ISL Colloquium

← List all talks ...

What is the Statistical Complexity of Reinforcement Learning?

Sham Kakade – Professor, Harvard

Thu, 14-Apr-2022 / 1:00pm / Zoom: https://stanford.zoom.us/meeting/register/tJckfuCurzkvEtKKOBvDCrPv3McapgP6HygJ

Talk

Abstract

A fundamental question in the theory of reinforcement learning is what (representational or structural) conditions govern our ability to generalize and avoid the curse of dimensionality. With regards to supervised learning, these questions are well understood theoretically: practically, we have overwhelming evidence on the value of representational learning (say through modern deep networks) as a means for sample efficient learning, and, theoretically, there are well-known complexity measures (e.g. the VC dimension and Rademacher complexity) that govern the statistical complexity of learning.

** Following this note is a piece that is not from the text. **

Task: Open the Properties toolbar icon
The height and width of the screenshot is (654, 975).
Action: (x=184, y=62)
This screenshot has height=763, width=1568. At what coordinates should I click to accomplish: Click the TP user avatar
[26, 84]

Providing an analogous theory for reinforcement learning is far more challenging, where even characterizing any structural conditions which support sample efficient generalization is far less well understood.

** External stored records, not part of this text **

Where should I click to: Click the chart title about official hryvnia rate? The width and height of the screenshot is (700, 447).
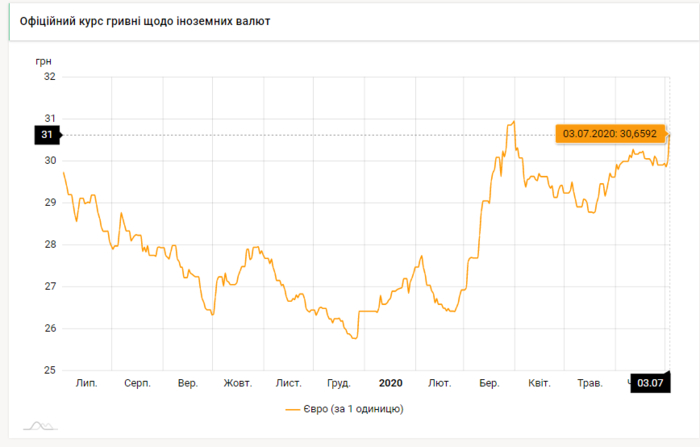pyautogui.click(x=145, y=20)
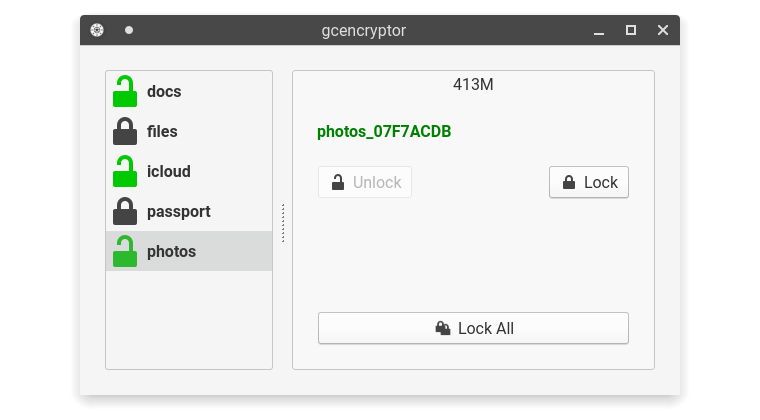
Task: Select the files vault entry
Action: (x=162, y=131)
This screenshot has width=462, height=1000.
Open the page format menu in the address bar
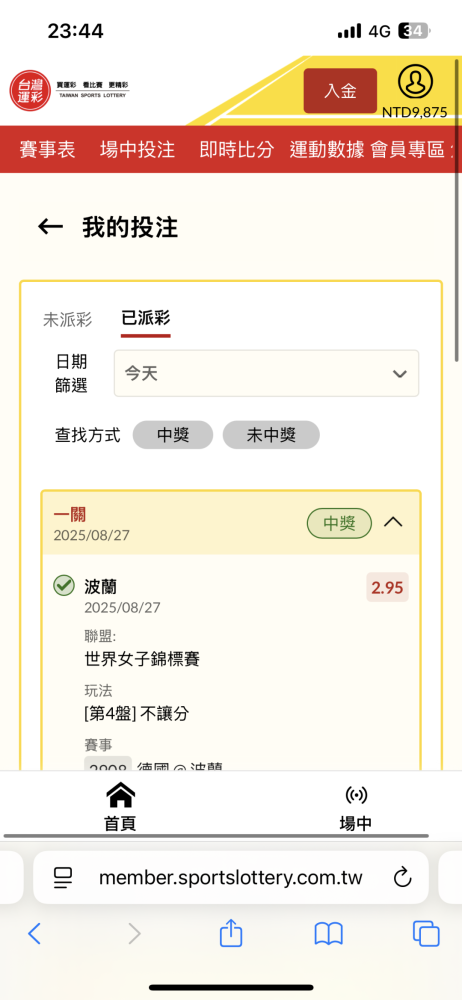63,878
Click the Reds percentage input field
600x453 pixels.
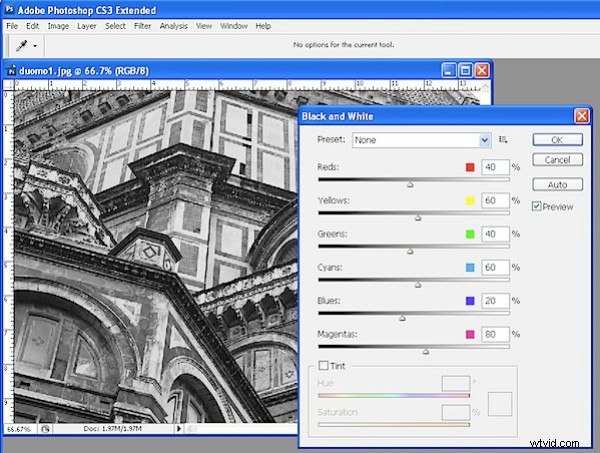(x=495, y=167)
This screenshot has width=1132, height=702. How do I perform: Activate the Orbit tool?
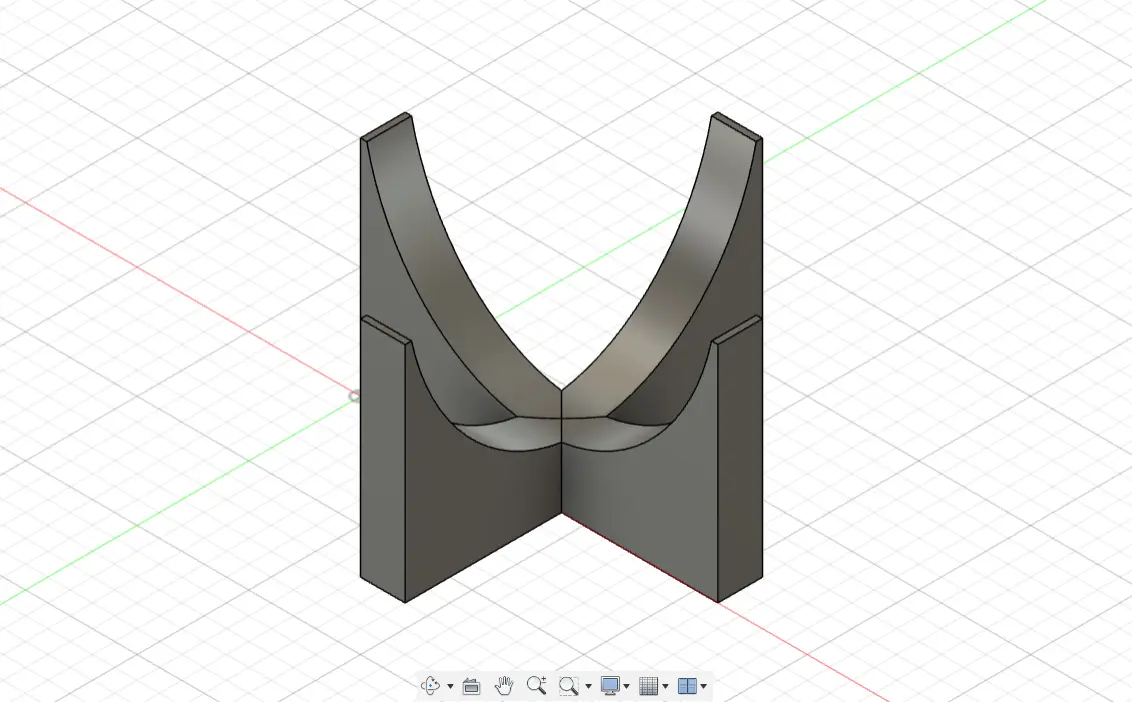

This talk will highlight recent advances towards characterizing when generalization is possible in reinforcement learning (both in online and offline settings), focusing on both necessary and sufficient conditions. In particular, we will introduce a new complexity measure, the Decision-Estimation Coefficient, that is proven to be necessary (and, essentially, sufficient) for sample-efficient interactive learning.

Bio

Sham Kakade is a Gordon McKay Professor of Computer Science & Statistics at Harvard University. He works on the mathematical foundations of machine learning and AI. Sham’s thesis helped in laying the statistical foundations of reinforcement learning. With his collaborators, his additional contributions include: one of the first provably efficient policy search methods, Conservative Policy Iteration, for reinforcement learning; developing the mathematical foundations for the widely used linear bandit models and the Gaussian process bandit models; the tensor and spectral methodologies for provable estimation of latent variable models; the first sharp analysis of the perturbed gradient descent algorithm, along with the design and analysis of numerous other convex and non-convex algorithms. He is the recipient of the ICML Test of Time Award (2020), the IBM Pat Goldberg best paper award (in 2007), INFORMS Revenue Management and Pricing Prize (2014). He has been program chair for COLT 2011.

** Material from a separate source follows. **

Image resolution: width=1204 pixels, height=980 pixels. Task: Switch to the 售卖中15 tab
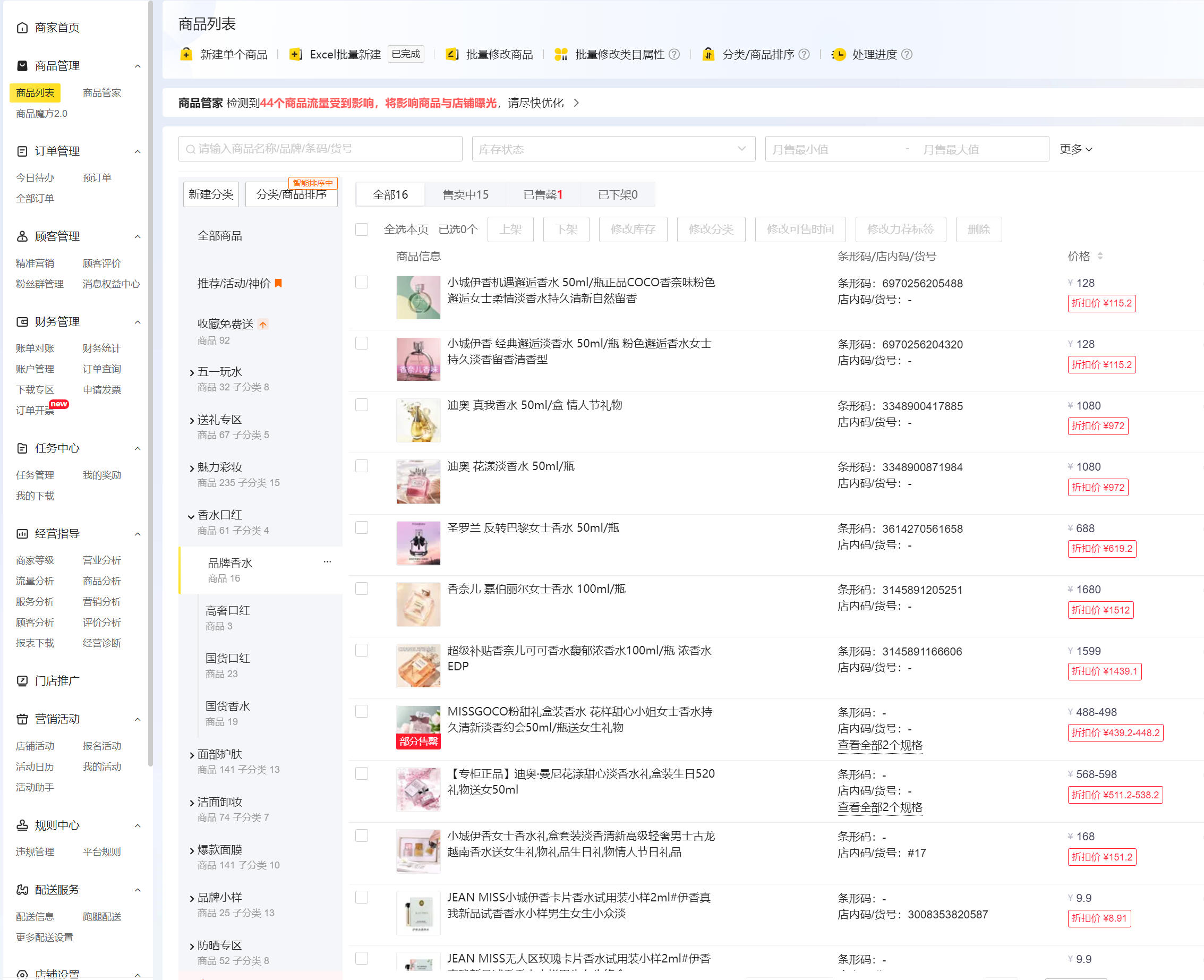point(465,195)
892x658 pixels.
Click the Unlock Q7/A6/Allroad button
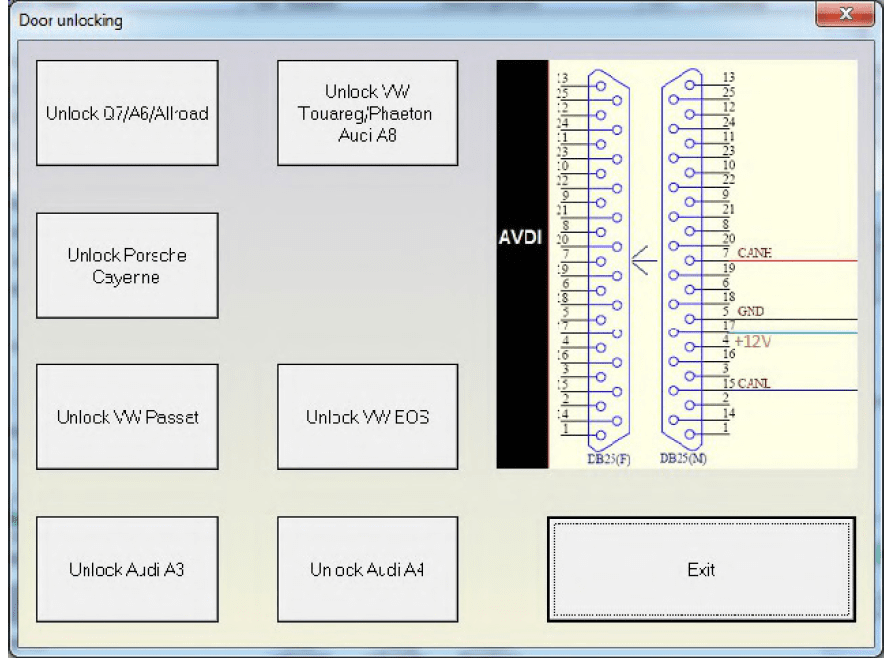click(x=127, y=113)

Sham was an undergraduate at Caltech, where he studied physics and worked under the guidance of John Preskill in quantum computing. He then completed his Ph.D. in computational neuroscience at the Gatsby Unit at University College London, under the supervision of Peter Dayan. He was a postdoc at the Dept. of Computer Science, University of Pennsylvania, where he broadened his studies to include computational game theory and economics from the guidance of Michael Kearns. Sham has been a Principal Research Scientist at Microsoft Research, New England, an associate professor at the Department of Statistics, Wharton, UPenn, and an assistant professor at the Toyota Technological Institute at Chicago.